Since the Department of Justice’s challenges to similar restrictive voter ID laws in Texas and North Carolina are based on similar legal grounds, this ruling increases the likelihood of victory for voters in those states.

Obviously, Republicans will be disappointed because this means they will have to try to win elections the old fashioned way – by earning the electorate’s support for their ideas.  Good luck with that.

This ruling is one of several in recent months in which courts have ruled in favor of the right of every qualified American citizen to vote.

Last week, an Arkansas court sent that state’s vote suppression law down in flames.

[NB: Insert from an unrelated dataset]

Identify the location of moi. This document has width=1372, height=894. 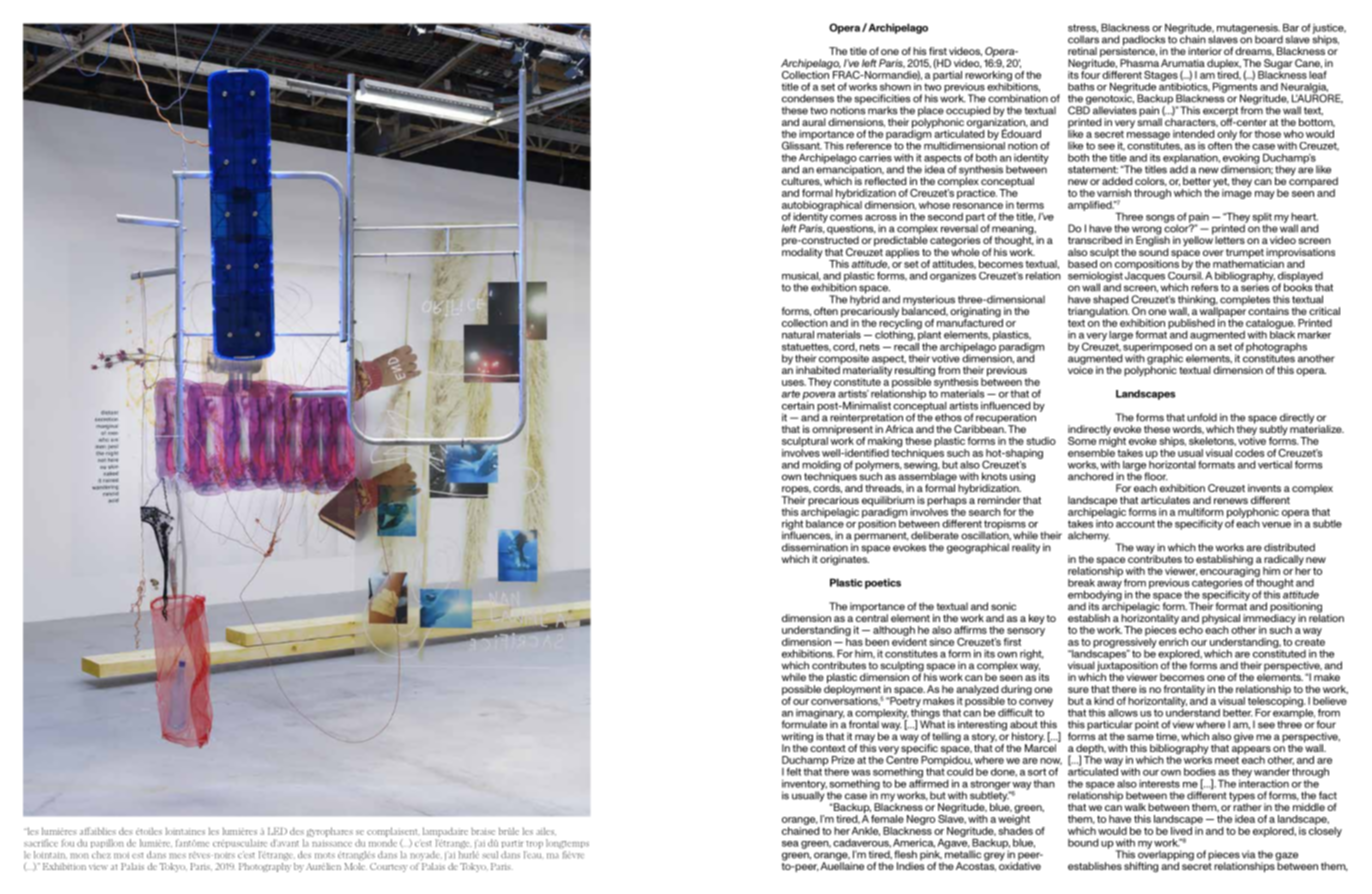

His ruling concluded the law is “unconstitutional as it adds additional qualifications for voters” beyond what’s in the constitution, and impairs the right of suffrage contained in the constitution.”

In January, a state court struck down Pennsylvania’s voter ID law on the grounds that it puts an unreasonable burden on the fundamental right to vote.

Court challenges to vote suppression bills across the country have, for the most part, been successful.  However, these cases also prove just how terribly wrong the Roberts Court was when it claimed that vote suppression is a thing of the past.  At the same time, these cases also show that vote suppression isn’t a southern thing as much as it’s a Republican thing.